# [YOUR OBJECTIVE]
Rewrite the items from the line that contains "Expand the $9,57 order chevron" through the line that contains "pyautogui.click(x=336, y=290)" as a two-column CSV with the headers instruction and action. Give one row per item, put each field in double quotes with line breaks replaced by spaces, and leave the pictures out.

# [RECORDS PROVIDED]
════════════════
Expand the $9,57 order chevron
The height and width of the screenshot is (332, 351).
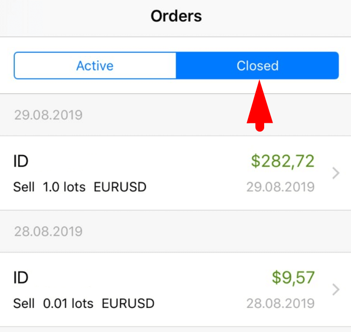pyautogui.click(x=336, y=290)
════════════════
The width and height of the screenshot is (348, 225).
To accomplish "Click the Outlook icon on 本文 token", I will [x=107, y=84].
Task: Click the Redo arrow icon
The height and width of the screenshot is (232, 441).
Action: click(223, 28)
════════════════
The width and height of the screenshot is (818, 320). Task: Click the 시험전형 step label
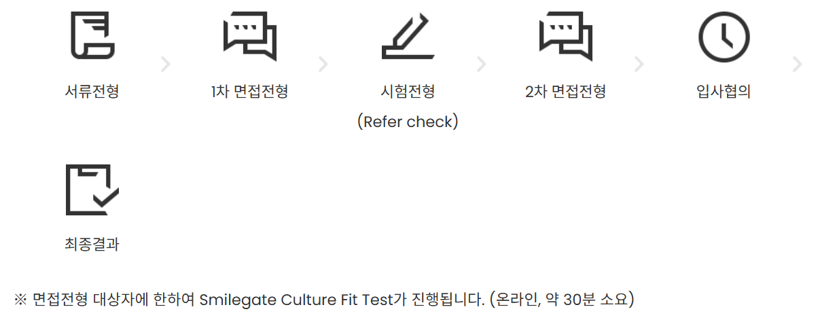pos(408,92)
════════════════
# [ANSWER TO THE PROBLEM]
instruction,action
"Expand the $9,57 order chevron The height and width of the screenshot is (332, 351).","pyautogui.click(x=336, y=290)"